At the same time, changes to roles are immediately reflected on all users who own the roles. For example, adding certain priviledges to roles will immediately give all users who own the roles corresponding priviledges, and deleting certain priviledges will also deprive the corresponding users of the priviledges (unless the users themselves have the priviledges).
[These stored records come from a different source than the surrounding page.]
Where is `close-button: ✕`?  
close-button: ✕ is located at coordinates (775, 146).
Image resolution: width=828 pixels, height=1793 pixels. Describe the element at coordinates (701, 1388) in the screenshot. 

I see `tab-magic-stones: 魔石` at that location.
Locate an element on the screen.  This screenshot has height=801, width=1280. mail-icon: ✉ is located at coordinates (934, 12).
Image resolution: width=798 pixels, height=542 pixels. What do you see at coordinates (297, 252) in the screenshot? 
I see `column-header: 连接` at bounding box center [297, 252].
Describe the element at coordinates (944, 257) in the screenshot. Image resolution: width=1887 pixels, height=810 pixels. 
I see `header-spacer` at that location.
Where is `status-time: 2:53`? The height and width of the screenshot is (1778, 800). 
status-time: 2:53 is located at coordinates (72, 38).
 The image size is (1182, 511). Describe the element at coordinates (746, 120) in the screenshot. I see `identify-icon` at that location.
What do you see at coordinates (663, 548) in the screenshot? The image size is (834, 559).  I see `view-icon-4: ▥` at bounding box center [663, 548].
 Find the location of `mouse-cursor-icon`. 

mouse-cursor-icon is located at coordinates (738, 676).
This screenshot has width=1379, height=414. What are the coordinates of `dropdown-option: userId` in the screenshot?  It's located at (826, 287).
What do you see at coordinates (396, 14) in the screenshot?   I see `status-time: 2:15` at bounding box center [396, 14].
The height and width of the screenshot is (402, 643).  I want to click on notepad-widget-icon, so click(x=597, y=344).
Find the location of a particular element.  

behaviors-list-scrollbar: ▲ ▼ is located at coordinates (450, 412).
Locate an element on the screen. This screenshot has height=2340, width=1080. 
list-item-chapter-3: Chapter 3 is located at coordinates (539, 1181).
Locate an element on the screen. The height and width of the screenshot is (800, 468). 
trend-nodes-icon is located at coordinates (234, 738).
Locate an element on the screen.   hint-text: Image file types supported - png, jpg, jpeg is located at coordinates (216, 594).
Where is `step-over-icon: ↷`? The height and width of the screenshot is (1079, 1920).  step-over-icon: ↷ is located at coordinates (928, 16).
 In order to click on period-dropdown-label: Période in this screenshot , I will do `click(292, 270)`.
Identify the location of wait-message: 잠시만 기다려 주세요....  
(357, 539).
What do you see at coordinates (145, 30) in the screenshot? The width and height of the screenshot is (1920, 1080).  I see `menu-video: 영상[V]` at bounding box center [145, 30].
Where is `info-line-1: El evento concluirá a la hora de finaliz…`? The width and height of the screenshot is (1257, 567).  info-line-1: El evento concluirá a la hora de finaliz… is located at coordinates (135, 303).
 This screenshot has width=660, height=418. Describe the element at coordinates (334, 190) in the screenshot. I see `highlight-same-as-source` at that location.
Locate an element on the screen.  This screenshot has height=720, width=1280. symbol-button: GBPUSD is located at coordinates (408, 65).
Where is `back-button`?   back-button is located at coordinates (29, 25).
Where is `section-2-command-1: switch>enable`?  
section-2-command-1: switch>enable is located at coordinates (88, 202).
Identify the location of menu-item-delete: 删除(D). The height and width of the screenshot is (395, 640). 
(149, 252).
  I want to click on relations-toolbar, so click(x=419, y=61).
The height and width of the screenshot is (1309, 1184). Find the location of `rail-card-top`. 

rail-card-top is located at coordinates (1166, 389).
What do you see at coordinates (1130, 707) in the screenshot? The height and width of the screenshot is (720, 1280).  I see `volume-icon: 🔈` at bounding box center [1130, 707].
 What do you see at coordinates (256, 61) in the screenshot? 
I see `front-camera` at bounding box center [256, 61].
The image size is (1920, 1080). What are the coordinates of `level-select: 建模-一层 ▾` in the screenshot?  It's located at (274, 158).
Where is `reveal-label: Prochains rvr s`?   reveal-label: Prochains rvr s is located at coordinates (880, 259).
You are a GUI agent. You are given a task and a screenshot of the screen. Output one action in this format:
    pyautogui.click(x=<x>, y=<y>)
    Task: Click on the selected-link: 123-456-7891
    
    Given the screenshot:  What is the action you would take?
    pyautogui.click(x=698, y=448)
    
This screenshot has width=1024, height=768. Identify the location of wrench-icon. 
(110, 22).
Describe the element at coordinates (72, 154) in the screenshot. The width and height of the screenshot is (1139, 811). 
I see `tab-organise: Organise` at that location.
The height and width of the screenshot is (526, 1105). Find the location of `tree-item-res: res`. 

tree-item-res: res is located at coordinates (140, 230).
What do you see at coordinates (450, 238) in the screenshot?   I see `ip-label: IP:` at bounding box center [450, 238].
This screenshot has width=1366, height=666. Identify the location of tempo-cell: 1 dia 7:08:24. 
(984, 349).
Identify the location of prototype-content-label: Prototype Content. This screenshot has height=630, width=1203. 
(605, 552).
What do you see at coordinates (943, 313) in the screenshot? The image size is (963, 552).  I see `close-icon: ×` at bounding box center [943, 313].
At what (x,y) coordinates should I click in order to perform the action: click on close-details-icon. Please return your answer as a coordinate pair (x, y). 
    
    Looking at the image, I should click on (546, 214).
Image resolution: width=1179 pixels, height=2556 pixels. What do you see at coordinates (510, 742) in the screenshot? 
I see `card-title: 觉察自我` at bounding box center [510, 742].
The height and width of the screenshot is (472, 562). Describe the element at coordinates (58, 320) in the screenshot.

List of Priviledges Included in the System
List of Priviledges Included in the System
Priviledge Name | Interpretation |
---|---|
SET_STORAGE_GROUP | create timeseries; set storage groups; path dependent |
INSERT_TIMESERIES | insert data; path dependent |
UPDATE_TIMESERIES | update data; path dependent |
READ_TIMESERIES | query data; path dependent |
DELETE_TIMESERIES | delete data or timeseries; path dependent |
CREATE_USER | create users; path independent |
DELETE_USER | delete users; path independent |
MODIFY_PASSWORD | modify passwords for all users; path independent; (Those who do not have this priviledge can still change their own asswords. ) |
LIST_USER | list all users; list a user’s priviledges; list a user’s roles with three kinds of operation priviledges; path independent |
GRANT_USER_PRIVILEGE | grant user priviledges; path independent |
REVOKE_USER_PRIVILEGE | revoke user priviledges; path independent |
GRANT_USER_ROLE | grant user roles; path independent |
REVOKE_USER_ROLE | revoke user roles; path independent |
CREATE_ROLE | create roles; path independent |
DELETE_ROLE | delete roles; path independent |
LIST_ROLE | list all roles; list the priviledges of a role; list the three kinds of operation priviledges of all users owning a role; path independent |
GRANT_ROLE_PRIVILEGE | grant role priviledges; path independent |
REVOKE_ROLE_PRIVILEGE | revoke role priviledges; path independent |
Username Restrictions
IoTDB specifies that the character length of a username should not be less than 4, and the username cannot contain spaces.
Password Restrictions
IoTDB specifies that the character length of a password should not be less than 4, and the password cannot contain spaces. The password is encrypted with MD5.
Role Name Restrictions
IoTDB specifies that the character length of a role name should not be less than 4, and the role name cannot contain spaces.